After all, apart from the deep sexy voice that sounds like whiskey tastes (that of which I wish I had all year round), there is nothing remotely sex-tacular about a cold… this cold.

As the warm spring breeze invades the evenings yet again, and those patios fill up on Bloor W with all those delicious hipsters… I can’t help but forget about the venomous stress that invades my system and replace it with the simple joy of knowing that graduation is so so close, as is a rooftop patio rendezvous with the new and pretty faces that always come – as a welcome swagbag for one hell of a dynamite season. Oh those "delicious hipsters." Such an oxymoron. They're mouthwatering like nonna's Sicilian sanguinaccio... but deceptive. There's pig's blood on the hand's of everyone. Oh gee. The stimulants are setting in. It is affecting the effectiveness of conveying my thought processes with clarity and honesty, as desired. Forgive me as I stare this cold in the face and snarl with intimidation.

I leave you with a little anecdote I overheard on the subway earlier this evening between a couple. One man tells the story to a woman beside him.

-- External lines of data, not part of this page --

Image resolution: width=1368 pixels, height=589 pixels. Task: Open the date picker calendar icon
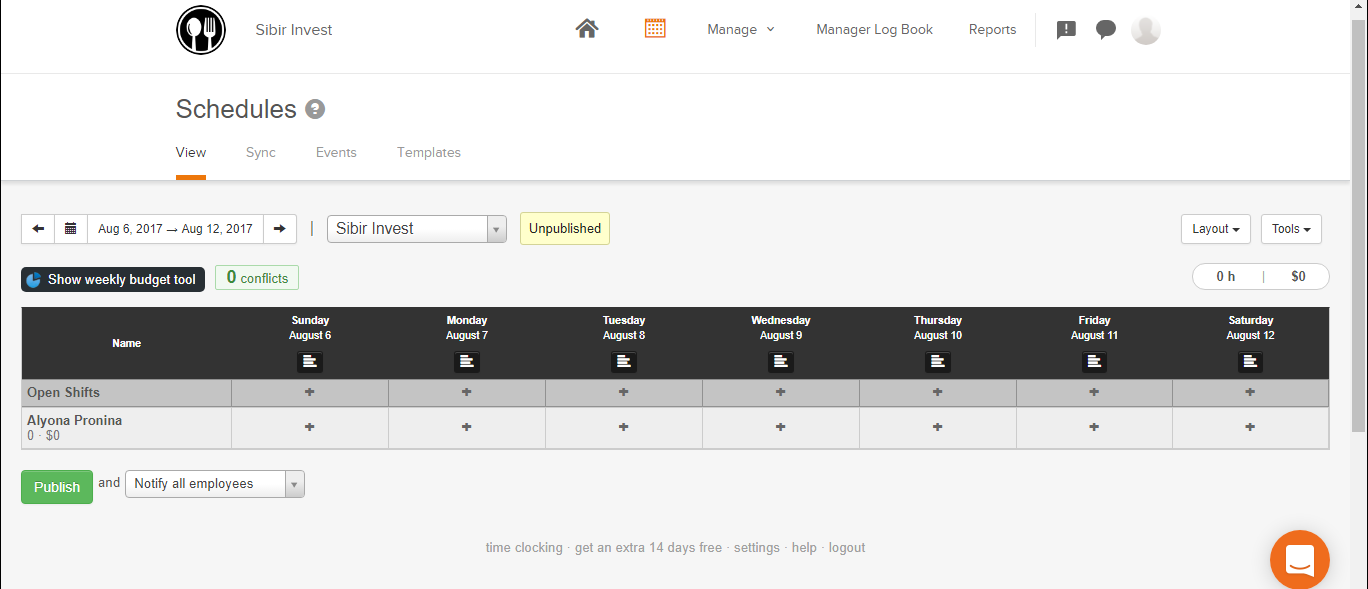click(71, 229)
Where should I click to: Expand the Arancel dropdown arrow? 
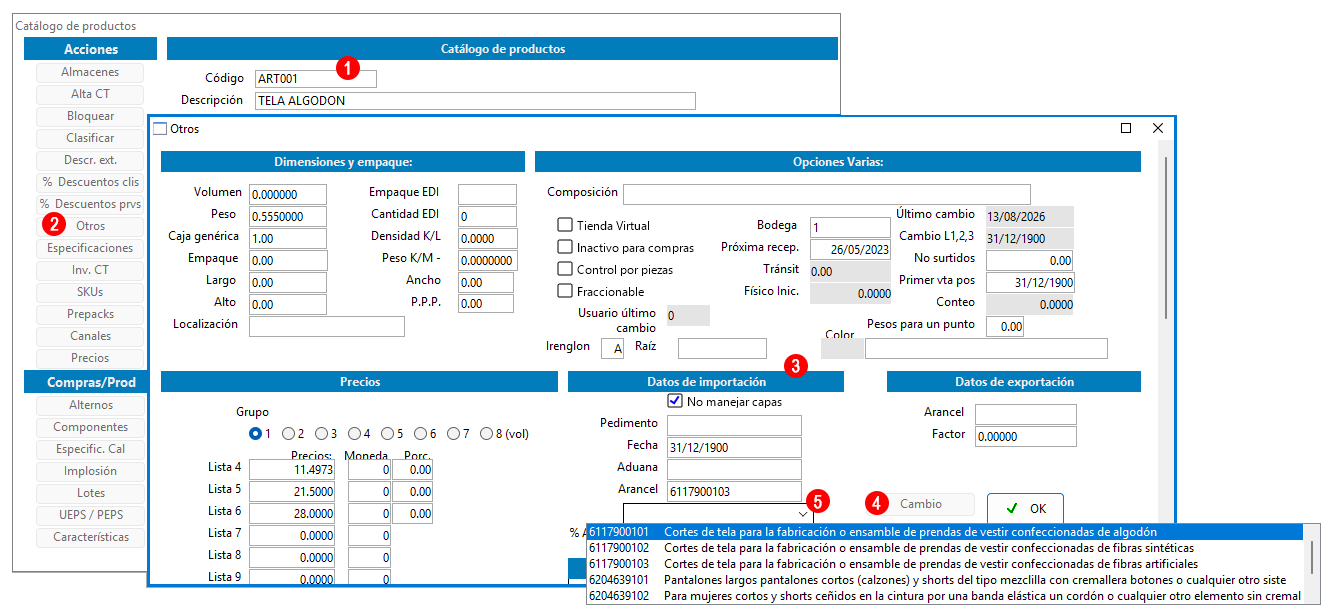(x=803, y=512)
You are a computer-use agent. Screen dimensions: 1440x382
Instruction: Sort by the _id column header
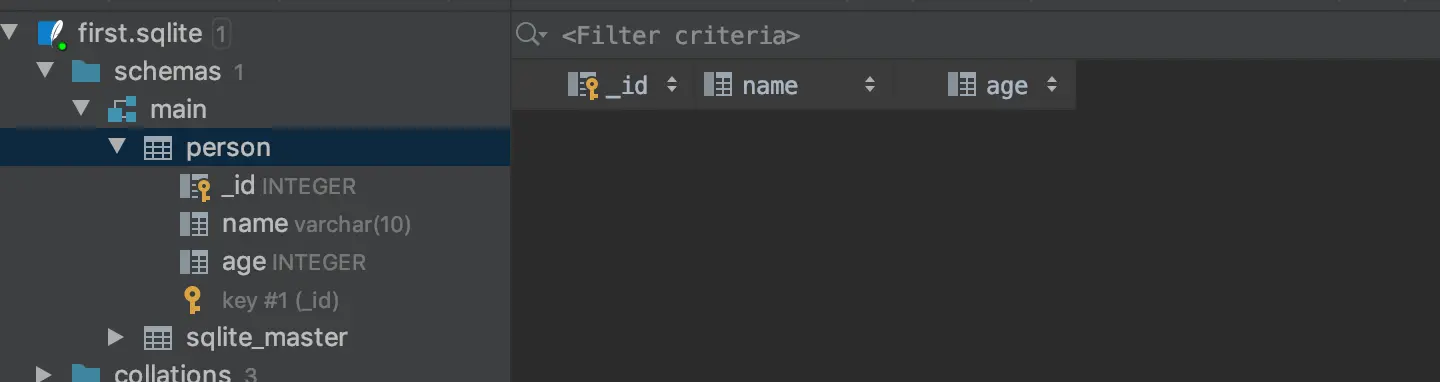(625, 86)
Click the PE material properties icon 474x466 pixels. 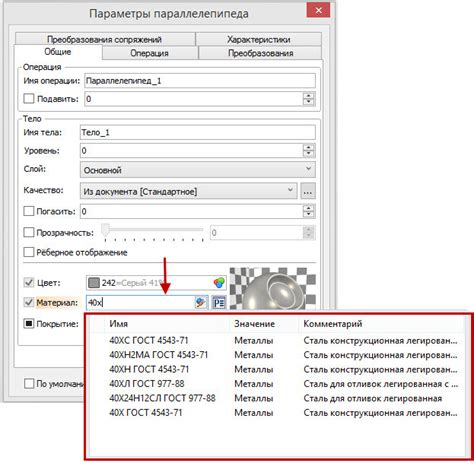click(219, 303)
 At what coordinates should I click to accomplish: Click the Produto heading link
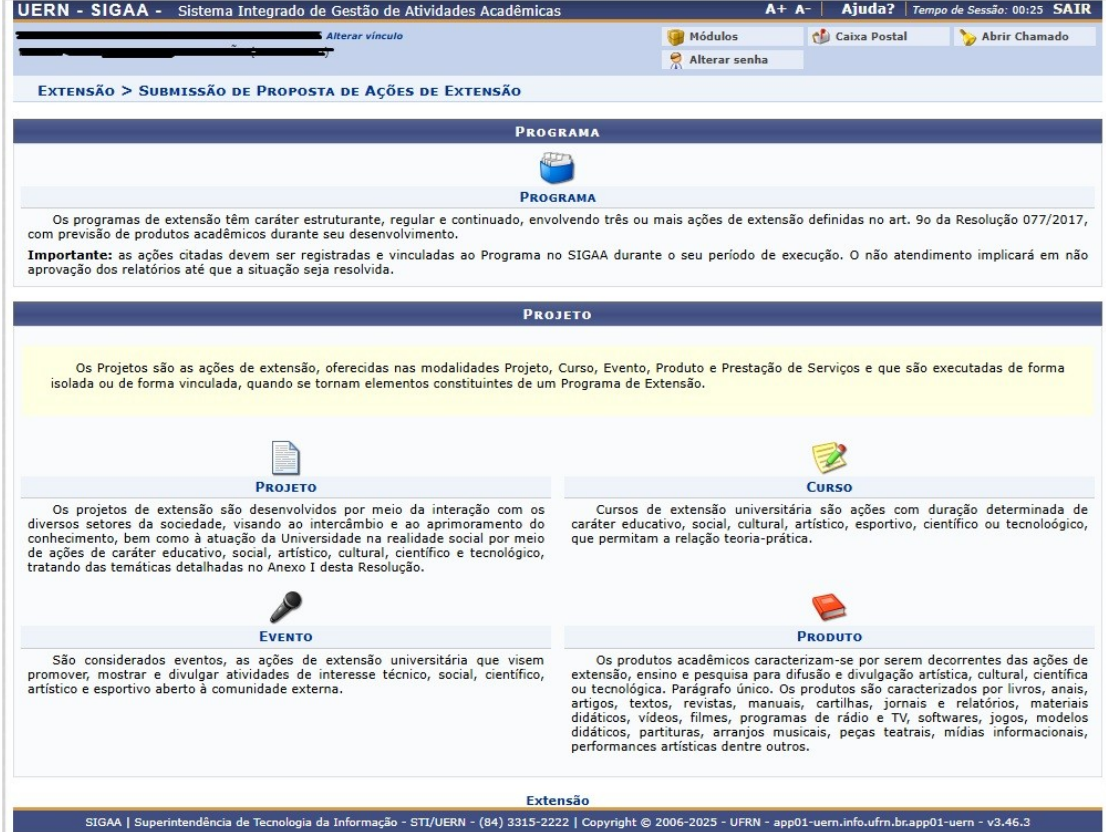pos(829,637)
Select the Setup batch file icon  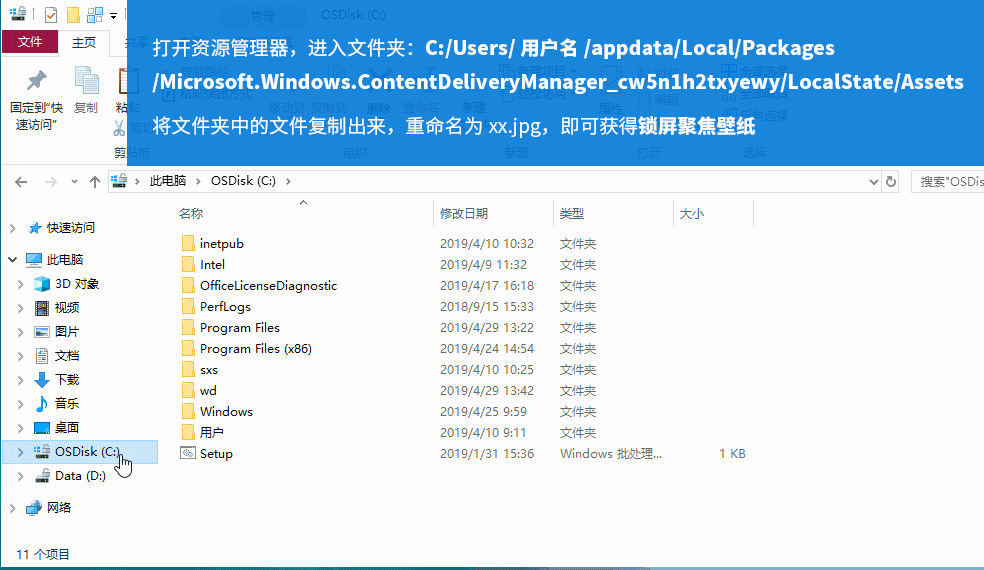(187, 454)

When he finishes, she's intrigued and gives him what most would consider "sex eyes." The man was wearing horn-rimmed glasses.

"In 1982, a cactus in Phoenix, Arizona killed a man. David Grundman fired two shotgun blasts at a giant saguaro cactus that ended up falling on top of him." Poor bastard.

x's & o's bros,
LO.

If I were any homemade cold remedy I would be...
Nonna’s Moonshine: For every 1 shot honey - 2 shots Bourbon. Viscous bitch.

1 comment:

Beth & Manly - Formerly - sexlessinthecity said...

she said - Fuck me

with a

cactus

he called her a Kinky Bitch

and

Obliged

-I.G channeling e.e.

Lovely prose as per the usual, lovely.